Robert Einstein, a Jew and a cousin of Albert, the Nobel-prizewinning physicist, knew his life was in danger. In late July a unit of the Hermann Goering Division, one of the most powerful in the Wehrmacht, had come looking for him at his Tuscan estate, but he was out working in the fields. Robert decided that he should separate from his wife, Nina, and their two adult daughters, Luce and Cici. As Protestant Christians, they thought they would be safe if the Germans returned.
They were wrong. On August 3rd several heavily armed Germans smashed into the house. Their captain said he had orders for Robert’s arrest. Fourteen hours later, Robert, who was hiding in the woods 300 metres away, heard gunfire.

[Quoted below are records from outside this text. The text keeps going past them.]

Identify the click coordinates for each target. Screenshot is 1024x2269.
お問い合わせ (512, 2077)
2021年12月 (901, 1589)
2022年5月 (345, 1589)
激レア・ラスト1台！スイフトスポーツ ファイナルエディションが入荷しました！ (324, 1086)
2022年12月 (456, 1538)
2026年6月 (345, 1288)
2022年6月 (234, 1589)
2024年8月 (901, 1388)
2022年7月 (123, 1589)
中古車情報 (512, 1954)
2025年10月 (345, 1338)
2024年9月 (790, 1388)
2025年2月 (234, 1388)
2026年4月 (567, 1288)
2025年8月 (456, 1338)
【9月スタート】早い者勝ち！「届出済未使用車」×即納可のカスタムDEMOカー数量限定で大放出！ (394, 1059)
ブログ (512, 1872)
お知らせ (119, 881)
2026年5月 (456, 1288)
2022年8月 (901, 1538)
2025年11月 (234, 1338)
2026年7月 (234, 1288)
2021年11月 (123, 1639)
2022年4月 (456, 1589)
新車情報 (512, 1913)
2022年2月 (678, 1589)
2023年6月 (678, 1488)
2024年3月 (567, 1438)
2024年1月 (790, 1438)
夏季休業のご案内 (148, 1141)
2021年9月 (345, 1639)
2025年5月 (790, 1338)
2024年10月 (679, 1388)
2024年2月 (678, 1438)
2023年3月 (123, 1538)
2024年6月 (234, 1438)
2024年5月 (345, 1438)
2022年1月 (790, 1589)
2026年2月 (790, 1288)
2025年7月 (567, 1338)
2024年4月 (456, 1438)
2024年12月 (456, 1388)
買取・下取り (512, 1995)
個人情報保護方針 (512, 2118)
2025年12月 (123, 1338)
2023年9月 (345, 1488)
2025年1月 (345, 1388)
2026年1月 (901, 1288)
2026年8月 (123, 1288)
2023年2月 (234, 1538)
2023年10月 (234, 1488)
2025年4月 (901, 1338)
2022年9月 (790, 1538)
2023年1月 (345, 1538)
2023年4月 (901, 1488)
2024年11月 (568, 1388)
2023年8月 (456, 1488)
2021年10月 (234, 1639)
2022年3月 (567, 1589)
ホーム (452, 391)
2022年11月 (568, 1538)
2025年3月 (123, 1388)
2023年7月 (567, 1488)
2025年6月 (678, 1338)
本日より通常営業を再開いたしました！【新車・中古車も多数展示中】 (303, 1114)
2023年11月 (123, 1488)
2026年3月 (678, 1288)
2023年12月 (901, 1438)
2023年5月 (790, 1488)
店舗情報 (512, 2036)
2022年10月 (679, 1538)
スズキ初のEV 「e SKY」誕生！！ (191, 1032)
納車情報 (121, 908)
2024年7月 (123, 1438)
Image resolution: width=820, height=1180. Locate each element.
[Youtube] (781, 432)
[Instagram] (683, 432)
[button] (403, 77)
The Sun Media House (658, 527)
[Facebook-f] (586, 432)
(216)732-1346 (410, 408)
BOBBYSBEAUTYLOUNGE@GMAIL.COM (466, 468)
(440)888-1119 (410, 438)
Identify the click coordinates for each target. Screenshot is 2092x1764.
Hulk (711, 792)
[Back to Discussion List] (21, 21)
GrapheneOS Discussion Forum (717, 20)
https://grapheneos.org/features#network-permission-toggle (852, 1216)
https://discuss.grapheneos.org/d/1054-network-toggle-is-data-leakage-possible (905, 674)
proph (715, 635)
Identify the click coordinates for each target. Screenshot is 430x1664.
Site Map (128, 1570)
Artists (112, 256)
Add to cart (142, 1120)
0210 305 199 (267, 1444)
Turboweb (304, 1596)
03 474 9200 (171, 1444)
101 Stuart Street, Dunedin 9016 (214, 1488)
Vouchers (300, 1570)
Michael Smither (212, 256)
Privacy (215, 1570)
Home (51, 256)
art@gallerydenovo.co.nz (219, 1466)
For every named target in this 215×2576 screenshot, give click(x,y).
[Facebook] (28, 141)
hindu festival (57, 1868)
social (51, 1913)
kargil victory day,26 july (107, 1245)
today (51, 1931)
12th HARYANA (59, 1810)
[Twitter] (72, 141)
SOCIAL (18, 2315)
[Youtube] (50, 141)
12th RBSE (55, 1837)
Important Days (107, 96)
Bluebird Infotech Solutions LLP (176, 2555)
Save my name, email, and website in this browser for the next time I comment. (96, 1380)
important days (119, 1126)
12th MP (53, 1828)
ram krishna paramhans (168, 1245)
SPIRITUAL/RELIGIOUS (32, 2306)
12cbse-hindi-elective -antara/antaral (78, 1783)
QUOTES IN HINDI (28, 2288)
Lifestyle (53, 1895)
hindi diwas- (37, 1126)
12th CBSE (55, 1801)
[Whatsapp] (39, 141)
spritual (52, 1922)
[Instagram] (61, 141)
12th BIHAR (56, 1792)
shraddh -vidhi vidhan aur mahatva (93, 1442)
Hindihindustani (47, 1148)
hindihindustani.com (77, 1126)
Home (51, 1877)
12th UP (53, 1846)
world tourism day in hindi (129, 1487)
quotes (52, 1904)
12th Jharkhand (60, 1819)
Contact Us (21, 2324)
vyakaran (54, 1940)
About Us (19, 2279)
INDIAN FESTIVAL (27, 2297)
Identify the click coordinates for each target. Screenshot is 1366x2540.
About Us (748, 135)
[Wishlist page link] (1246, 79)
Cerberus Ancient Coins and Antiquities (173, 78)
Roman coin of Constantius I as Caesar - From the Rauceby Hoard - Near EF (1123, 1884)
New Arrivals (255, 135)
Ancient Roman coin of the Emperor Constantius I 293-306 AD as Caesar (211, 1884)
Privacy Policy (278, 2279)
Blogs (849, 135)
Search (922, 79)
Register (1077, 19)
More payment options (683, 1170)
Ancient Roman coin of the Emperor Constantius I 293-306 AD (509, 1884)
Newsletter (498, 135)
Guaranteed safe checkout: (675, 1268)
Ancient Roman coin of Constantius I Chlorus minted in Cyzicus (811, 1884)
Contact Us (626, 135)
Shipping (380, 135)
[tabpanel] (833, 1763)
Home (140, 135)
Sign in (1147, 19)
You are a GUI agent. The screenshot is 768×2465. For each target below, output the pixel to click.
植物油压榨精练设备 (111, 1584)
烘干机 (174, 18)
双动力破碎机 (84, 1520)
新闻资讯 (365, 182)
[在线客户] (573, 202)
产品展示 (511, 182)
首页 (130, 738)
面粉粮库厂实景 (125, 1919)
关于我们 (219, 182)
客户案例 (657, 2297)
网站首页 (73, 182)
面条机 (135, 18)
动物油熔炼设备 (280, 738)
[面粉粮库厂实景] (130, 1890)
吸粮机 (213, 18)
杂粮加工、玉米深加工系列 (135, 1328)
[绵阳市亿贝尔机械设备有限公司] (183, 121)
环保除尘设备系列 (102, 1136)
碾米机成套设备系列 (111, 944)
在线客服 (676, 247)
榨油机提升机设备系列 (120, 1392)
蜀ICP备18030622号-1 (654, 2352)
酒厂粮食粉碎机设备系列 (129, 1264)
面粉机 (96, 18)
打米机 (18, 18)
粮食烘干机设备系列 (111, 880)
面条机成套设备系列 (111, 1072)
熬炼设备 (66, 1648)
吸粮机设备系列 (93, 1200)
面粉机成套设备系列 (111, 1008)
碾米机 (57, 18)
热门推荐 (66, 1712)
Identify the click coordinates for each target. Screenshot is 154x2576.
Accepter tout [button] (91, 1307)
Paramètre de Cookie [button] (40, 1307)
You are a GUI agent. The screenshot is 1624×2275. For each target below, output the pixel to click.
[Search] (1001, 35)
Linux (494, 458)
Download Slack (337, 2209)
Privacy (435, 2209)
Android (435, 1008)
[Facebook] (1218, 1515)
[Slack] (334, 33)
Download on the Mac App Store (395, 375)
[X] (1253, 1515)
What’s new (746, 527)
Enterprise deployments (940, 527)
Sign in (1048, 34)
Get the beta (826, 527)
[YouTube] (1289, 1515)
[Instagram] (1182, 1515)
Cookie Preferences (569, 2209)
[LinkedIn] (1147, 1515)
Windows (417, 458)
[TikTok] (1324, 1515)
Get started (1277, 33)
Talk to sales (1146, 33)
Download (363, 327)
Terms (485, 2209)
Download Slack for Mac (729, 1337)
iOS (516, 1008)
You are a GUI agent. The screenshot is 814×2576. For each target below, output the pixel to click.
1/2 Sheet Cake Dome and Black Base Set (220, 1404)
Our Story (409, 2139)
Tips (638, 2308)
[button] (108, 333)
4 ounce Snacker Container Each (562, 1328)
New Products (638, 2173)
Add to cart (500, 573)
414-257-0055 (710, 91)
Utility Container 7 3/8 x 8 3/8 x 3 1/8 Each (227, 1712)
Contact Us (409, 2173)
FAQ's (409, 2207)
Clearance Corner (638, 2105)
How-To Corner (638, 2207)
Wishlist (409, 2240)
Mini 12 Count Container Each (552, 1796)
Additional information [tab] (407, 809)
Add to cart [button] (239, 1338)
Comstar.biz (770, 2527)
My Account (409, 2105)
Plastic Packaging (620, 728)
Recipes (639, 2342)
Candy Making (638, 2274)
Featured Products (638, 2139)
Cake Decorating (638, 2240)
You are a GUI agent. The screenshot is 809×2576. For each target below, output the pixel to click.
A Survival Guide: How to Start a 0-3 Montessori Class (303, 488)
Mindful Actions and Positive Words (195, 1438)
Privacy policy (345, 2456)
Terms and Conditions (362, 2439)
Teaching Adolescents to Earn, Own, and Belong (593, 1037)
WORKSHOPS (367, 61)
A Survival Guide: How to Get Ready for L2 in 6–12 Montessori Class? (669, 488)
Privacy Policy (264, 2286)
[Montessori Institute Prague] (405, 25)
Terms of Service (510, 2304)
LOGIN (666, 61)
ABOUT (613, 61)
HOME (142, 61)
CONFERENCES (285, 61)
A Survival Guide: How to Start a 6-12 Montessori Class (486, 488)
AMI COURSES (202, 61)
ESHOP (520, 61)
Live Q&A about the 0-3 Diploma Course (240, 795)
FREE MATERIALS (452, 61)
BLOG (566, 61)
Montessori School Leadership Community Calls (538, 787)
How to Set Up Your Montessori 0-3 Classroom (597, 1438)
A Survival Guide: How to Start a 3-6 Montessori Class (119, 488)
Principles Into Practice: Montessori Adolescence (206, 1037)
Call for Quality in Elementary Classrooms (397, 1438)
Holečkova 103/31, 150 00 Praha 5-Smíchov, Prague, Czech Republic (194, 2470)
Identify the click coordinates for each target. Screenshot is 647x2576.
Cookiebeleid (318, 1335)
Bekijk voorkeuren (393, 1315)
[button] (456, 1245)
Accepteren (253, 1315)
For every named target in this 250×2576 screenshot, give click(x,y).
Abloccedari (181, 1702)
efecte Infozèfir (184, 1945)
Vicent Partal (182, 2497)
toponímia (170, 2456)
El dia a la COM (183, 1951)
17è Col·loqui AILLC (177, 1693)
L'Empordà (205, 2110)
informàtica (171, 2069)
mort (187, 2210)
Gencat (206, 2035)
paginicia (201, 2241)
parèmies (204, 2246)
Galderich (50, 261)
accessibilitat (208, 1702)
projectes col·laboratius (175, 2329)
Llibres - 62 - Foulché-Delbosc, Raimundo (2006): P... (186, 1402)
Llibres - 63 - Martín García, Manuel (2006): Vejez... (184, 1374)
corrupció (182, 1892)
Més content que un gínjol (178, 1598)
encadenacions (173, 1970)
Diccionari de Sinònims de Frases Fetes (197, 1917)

Robert was overcome with grief and blamed himself for the deaths of his loved ones. Almost a year later he killed himself, but not before he had been interviewed by an American army major assisting in an investigation into war crimes committed by the retreating Germans. Major Milton Wexler may have assumed that he had been sent to look into the Einstein murders because of the name.
Thomas Harding’s book points to Italians’ suffering in this period—“The Einstein murders were listed as number 2,550 of 5,884 in the ‘Atlas of Nazi and Fascist Massacres in Italy’,” the author observes—but its focus is specific. Mr Harding hopes to find the perpetrators of the triple murder and describes the efforts of both Italian and German prosecutors to do so. Doggedly pursuing his own investigation, Mr Harding interviews surviving witnesses and Einstein family members.
Most of all, he seeks to find out whether the killings were the result of a vendetta. As a world-famous Jew, revered physicist and vocal critic of Nazism, Albert had long been an assassination target, but he had moved to America in 1933 and was out of reach. In 1939 Albert had warned President Franklin Roosevelt of the possibility that the Nazis could develop an atomic bomb, which led to the Manhattan Project. Though Hitler could not kill Albert, whom he loathed, he could kill Robert. Did the Führer personally order the hit?
Mr Harding cannot prove it, but some of his sources have no doubt. The murders were not random acts of cruelty, they argue, but deliberate acts of vengeance.